PARTICIPANTS AND METHODS
Seventy-four consecutive pregnant women with singleton pregnancies, who were referred to our hospital for tertiary care because of a nuchal translucency greater than the 95th percentile, were asked to participate in the study from 2003 to 2005. All patients received written information and gave informed consent. The medical ethics committee of the VU University Medical Center approved the study. Gestational age was calculated by the reported last menstrual period and was adjusted to crown-rump length where appropriate.
Ultrasound examination was performed weekly from the initial scan at 11–14 weeks of gestation to a maximum of 17 weeks of gestational age. The number of examinations differed because of different gestational ages at referral date, termination of pregnancies, and patients’ cooperation.
After nuchal translucency measurement, a detailed anomaly scan was performed by one experienced sonologist (M.N.B.) using transvaginal (8–4 MHz probe; HDI-5000) or abdominal (2–4 MHz; ATL HDI-5000; Advanced Technology Laboratories, Seattle, WA) ultrasonography. The nuchal translucency measurement was performed according to the guidelines of the Fetal Medical Foundation.16 The choice between transvaginal and abdominal ultrasonography depended on gestational age, fetal position, and resolution quality. Before 14 weeks of gestation, transvaginal ultrasound examination was performed in all cases.
The neck region was examined for the presence of the jugular lymphatic sacs, which appear as spheroid translucencies in the antero-lateral region of the neck (Fig. 1). The volume of the sacs was calculated by measuring the jugular lymphatic sacs in 3 directions. In the transverse plane, the length and width of the sacs were measured. In the sagittal plane, the height of the sacs were measured. The volume was calculated by using the formula of an ellipsoid (ie, prolate spheroid): length×height×width×¾π. Digital images and videotapes of each examination were stored.
After counseling and election by the parents, karyotyping was performed by chorionic villus sampling or amniocentesis. If the parents requested termination of pregnancy, this was performed through induction of labor following misoprostol administration (after 14 completed weeks of gestation) or by suction aspiration (before 14 completed weeks of gestation).

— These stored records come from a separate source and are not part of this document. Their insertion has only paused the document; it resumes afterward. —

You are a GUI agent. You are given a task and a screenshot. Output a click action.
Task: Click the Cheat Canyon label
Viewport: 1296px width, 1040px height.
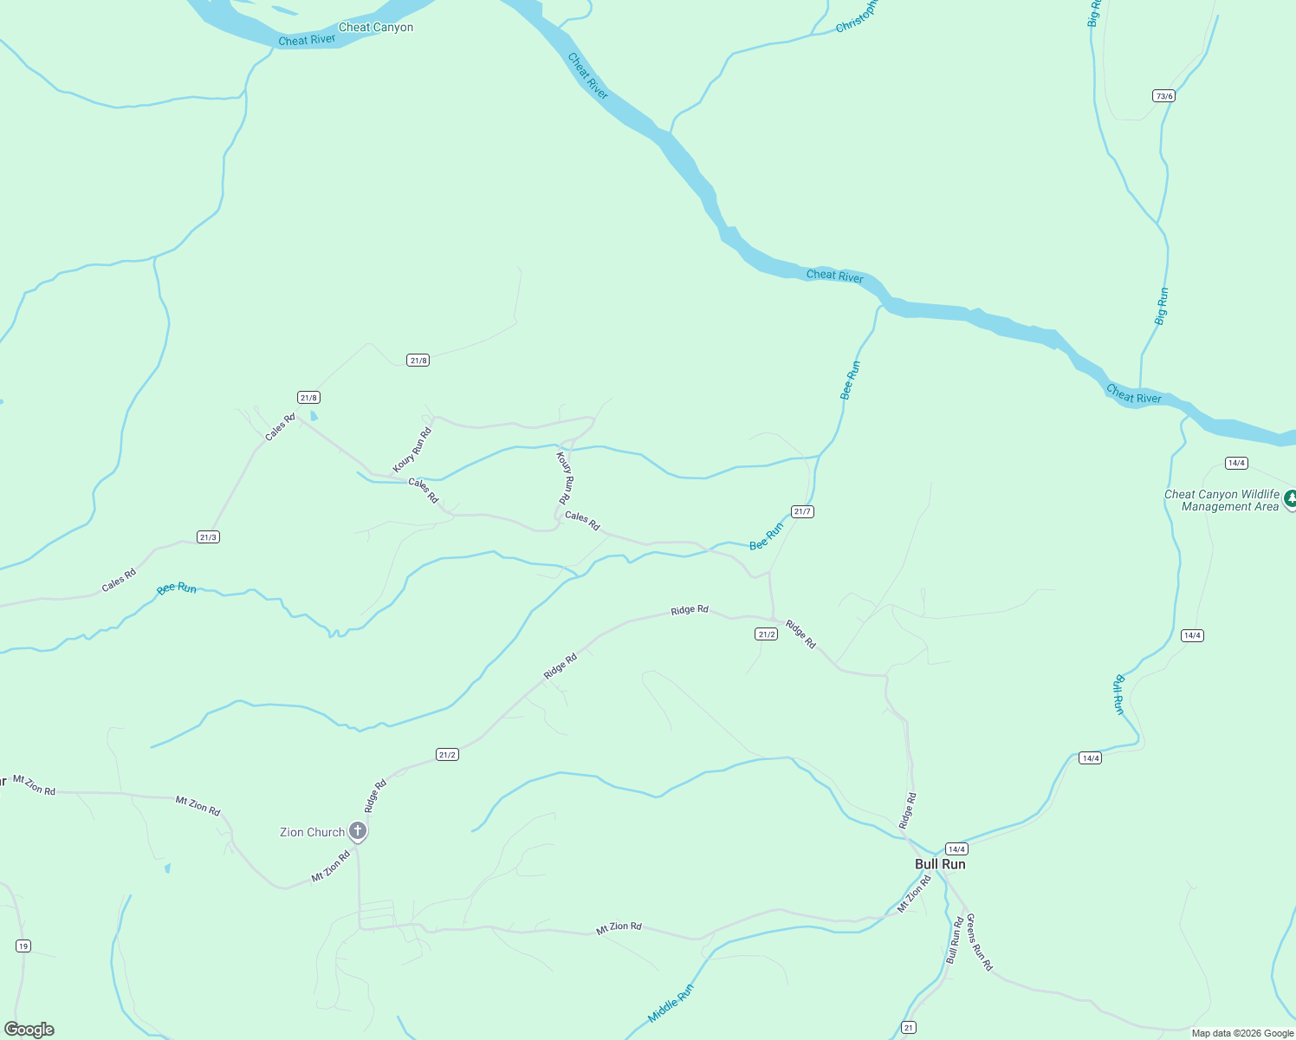click(376, 28)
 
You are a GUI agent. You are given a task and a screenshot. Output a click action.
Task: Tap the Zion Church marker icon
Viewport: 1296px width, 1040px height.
click(358, 831)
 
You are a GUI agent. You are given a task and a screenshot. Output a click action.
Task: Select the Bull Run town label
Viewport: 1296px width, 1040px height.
click(940, 864)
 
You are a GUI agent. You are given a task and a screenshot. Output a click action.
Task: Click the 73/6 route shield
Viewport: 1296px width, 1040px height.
click(1163, 96)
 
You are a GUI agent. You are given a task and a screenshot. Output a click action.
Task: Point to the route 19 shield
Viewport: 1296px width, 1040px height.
click(23, 946)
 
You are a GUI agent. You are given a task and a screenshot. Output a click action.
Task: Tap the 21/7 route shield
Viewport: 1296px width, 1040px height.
click(802, 511)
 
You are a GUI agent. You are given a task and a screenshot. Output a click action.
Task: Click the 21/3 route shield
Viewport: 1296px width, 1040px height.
click(208, 537)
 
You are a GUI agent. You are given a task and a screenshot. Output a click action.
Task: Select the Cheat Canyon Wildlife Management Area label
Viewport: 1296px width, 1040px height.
click(1221, 501)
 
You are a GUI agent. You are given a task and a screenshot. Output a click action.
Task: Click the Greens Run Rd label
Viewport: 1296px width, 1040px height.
click(980, 942)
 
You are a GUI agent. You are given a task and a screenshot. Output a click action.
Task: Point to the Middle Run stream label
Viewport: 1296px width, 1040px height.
click(671, 1003)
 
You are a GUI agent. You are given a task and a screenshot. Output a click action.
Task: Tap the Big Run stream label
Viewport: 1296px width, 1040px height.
click(1162, 307)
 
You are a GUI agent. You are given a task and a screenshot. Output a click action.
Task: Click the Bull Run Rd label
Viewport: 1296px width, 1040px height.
click(955, 940)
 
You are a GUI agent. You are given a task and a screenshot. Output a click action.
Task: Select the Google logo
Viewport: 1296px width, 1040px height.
click(29, 1030)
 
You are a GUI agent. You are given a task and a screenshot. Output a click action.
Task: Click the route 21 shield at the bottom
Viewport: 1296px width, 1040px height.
click(908, 1028)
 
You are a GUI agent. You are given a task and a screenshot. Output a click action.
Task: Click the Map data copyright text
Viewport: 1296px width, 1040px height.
click(1242, 1033)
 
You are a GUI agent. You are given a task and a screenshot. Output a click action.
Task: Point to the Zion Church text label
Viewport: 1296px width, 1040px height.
click(312, 832)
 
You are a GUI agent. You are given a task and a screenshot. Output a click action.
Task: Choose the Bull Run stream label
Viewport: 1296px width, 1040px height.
click(1118, 694)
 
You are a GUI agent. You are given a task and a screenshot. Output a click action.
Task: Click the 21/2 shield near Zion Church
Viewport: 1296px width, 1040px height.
click(447, 755)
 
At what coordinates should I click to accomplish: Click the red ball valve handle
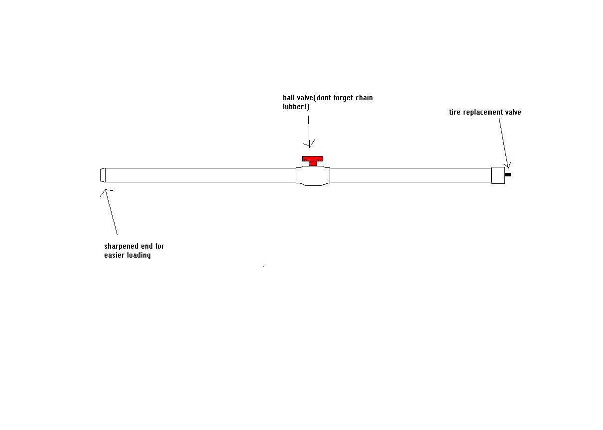312,159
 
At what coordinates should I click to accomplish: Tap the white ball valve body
313,176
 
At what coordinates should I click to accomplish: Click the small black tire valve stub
507,174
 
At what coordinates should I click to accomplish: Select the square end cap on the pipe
498,175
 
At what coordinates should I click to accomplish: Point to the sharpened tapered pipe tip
103,175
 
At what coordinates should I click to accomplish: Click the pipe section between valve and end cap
411,175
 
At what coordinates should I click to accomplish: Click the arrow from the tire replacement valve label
503,143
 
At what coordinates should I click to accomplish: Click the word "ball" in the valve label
289,98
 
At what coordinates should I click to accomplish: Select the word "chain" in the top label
364,98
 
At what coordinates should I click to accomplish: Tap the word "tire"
455,112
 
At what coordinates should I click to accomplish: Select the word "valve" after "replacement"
512,112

Postmortem morphological examination was carried out if the parents approved. The whole fetus or aspiration tissue was fixed in formalin 4% and subsequently examined macroscopically or under a dissection microscope. Examination of the whole fetuses was followed by excision of the neck region. The neck region was further analyzed by microscopic examination of paraffin-embedded serial sections stained with hematoxylin and eosin. The morphology and size of the jugular lymphatic sacs were compared with euploid human controls with normal nuchal skin (n=3). These fetuses where obtained at our center after termination of pregnancy because of maternal disease or spontaneous loss of pregnancy due to cervical failure. These patients also received written information and gave informed consent.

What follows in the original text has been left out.